Data entries

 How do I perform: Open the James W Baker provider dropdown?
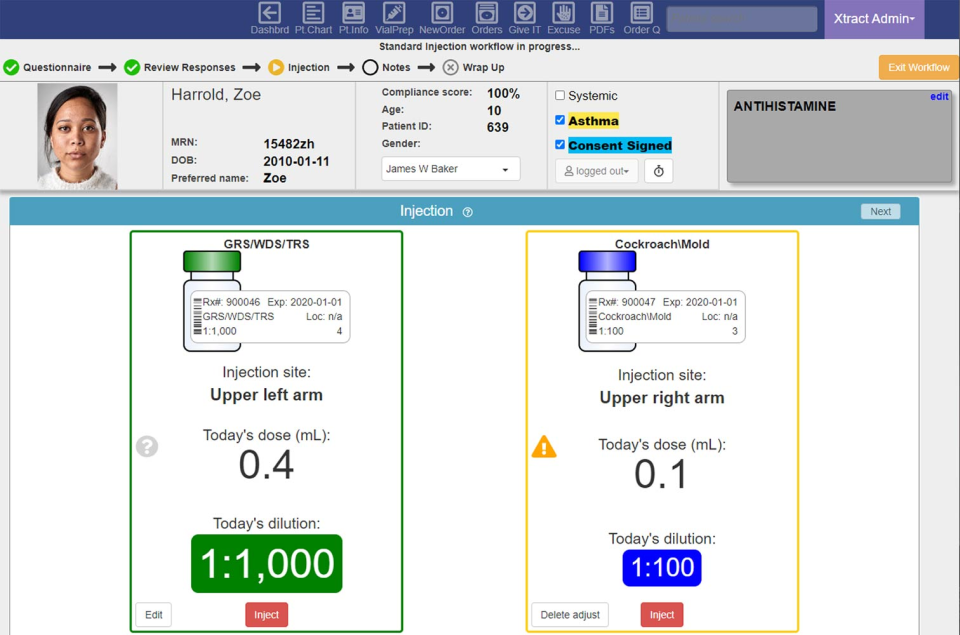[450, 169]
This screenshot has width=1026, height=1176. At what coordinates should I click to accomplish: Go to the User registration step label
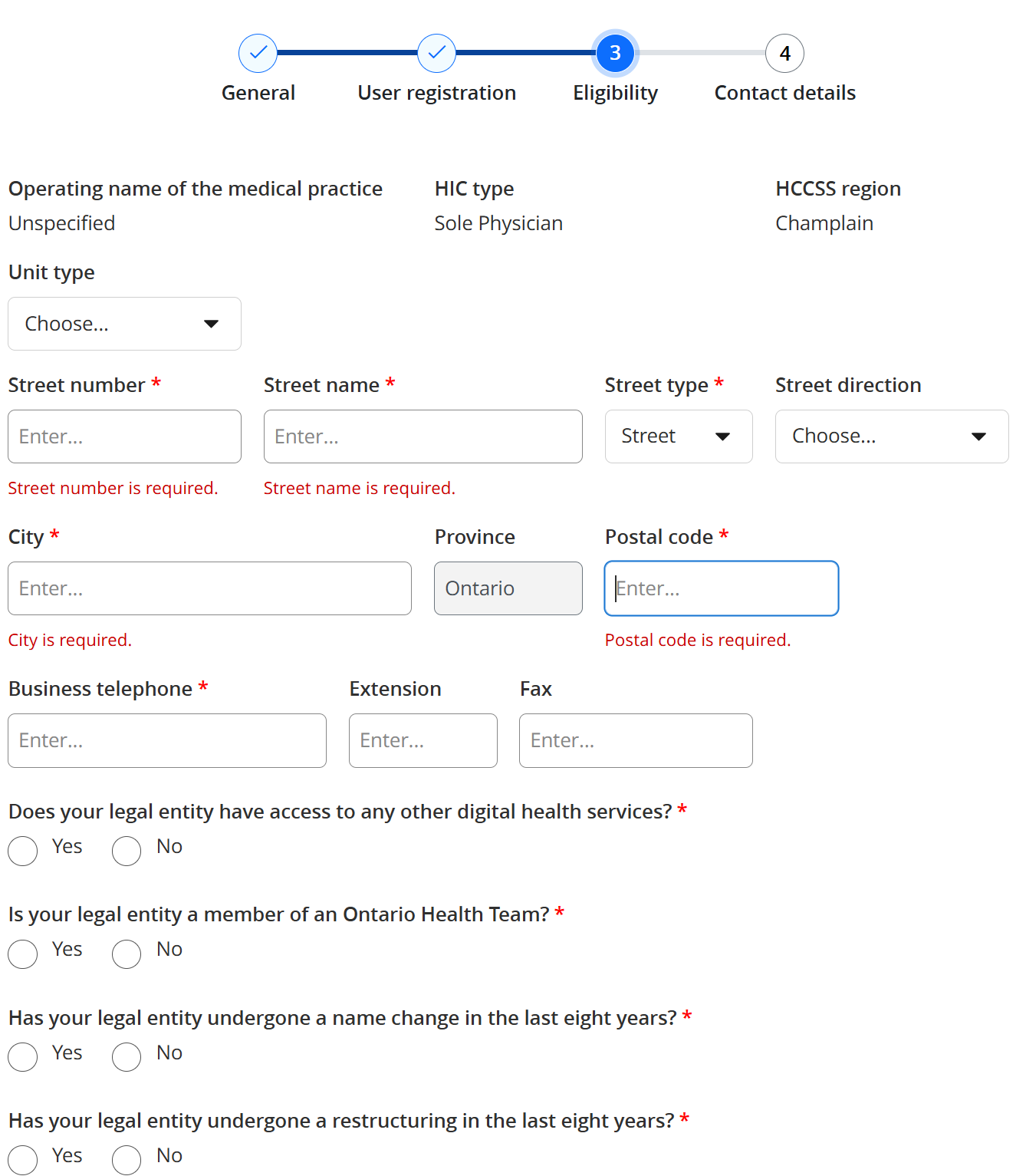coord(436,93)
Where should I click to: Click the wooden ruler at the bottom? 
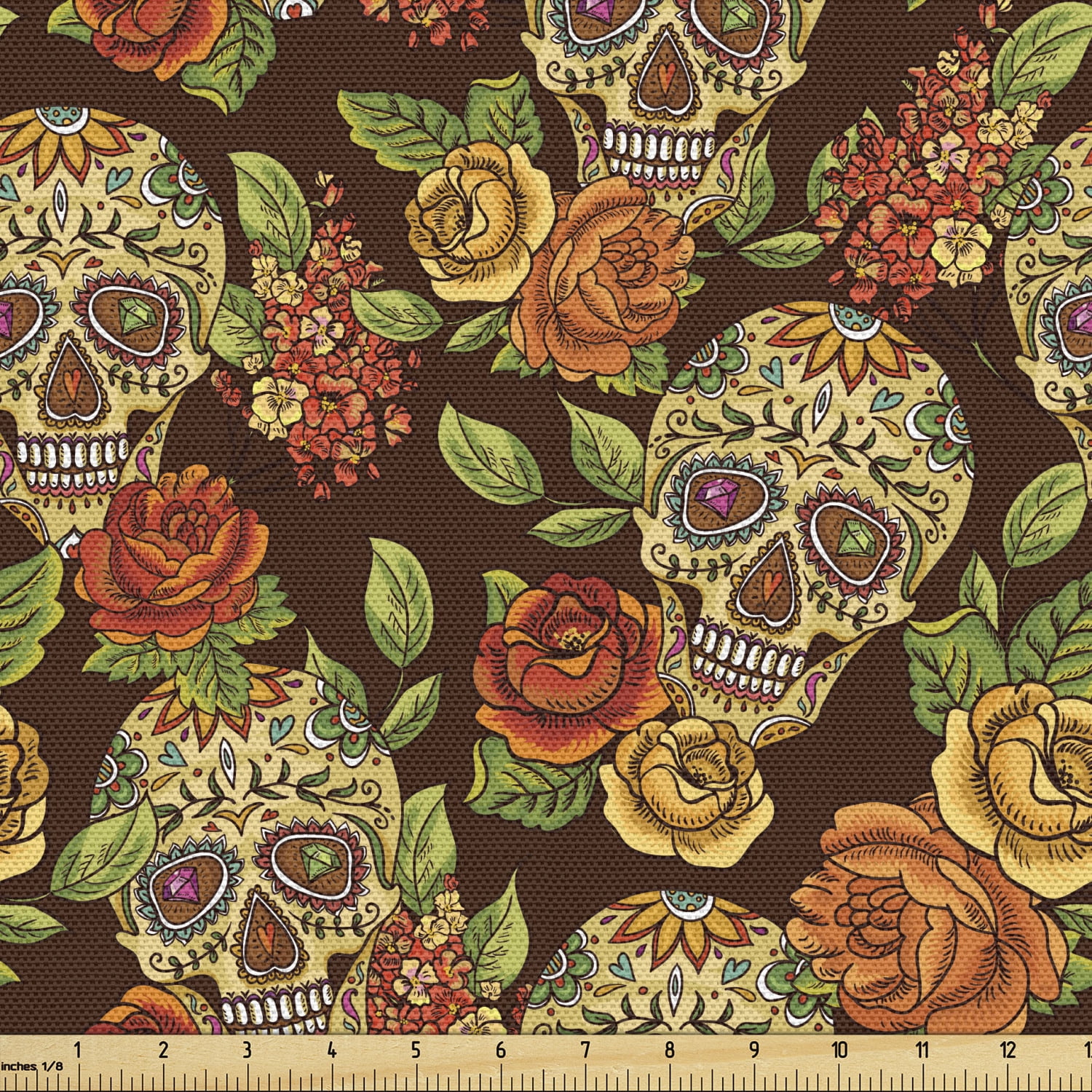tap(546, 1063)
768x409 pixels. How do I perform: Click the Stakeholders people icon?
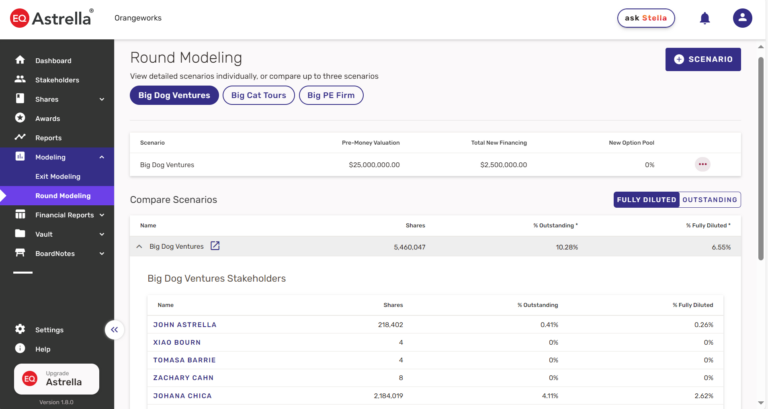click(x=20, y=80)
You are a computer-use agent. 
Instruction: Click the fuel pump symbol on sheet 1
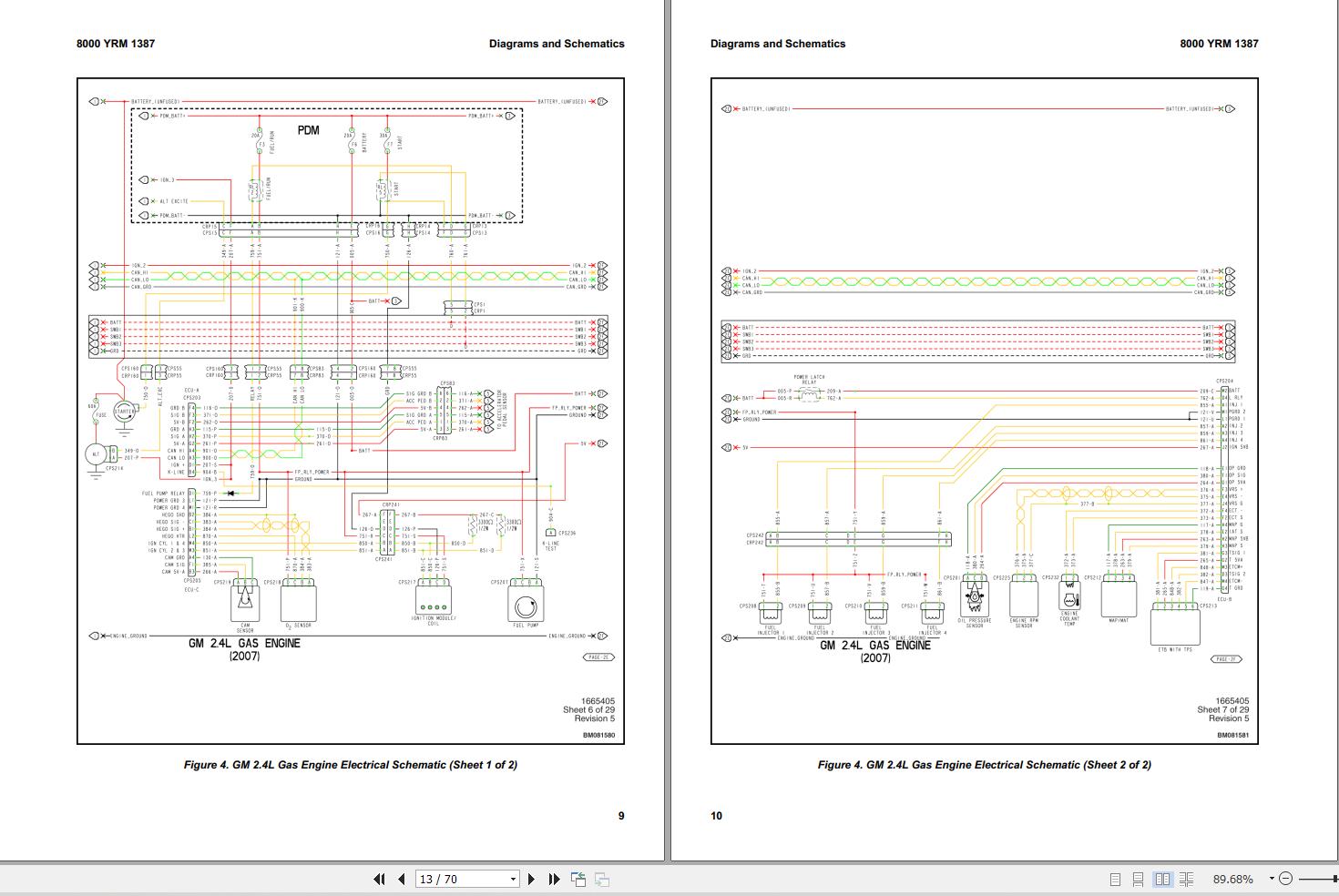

* **EXERCISE**
Nothing but an exact copy of the data above, minus its pictures, should appear in the response.

* **RESPONSE BELOW**
 How do I perform: Open the James W Baker provider dropdown?
[450, 169]
This screenshot has width=1026, height=1176. At what coordinates should I click to accomplish: Go to the User registration step label
coord(436,93)
Where should I click to: Click the wooden ruler at the bottom? 
tap(546, 1063)
768x409 pixels. How do I perform: Click the Stakeholders people icon?
click(x=20, y=80)
You are a computer-use agent. 
Instruction: Click the fuel pump symbol on sheet 1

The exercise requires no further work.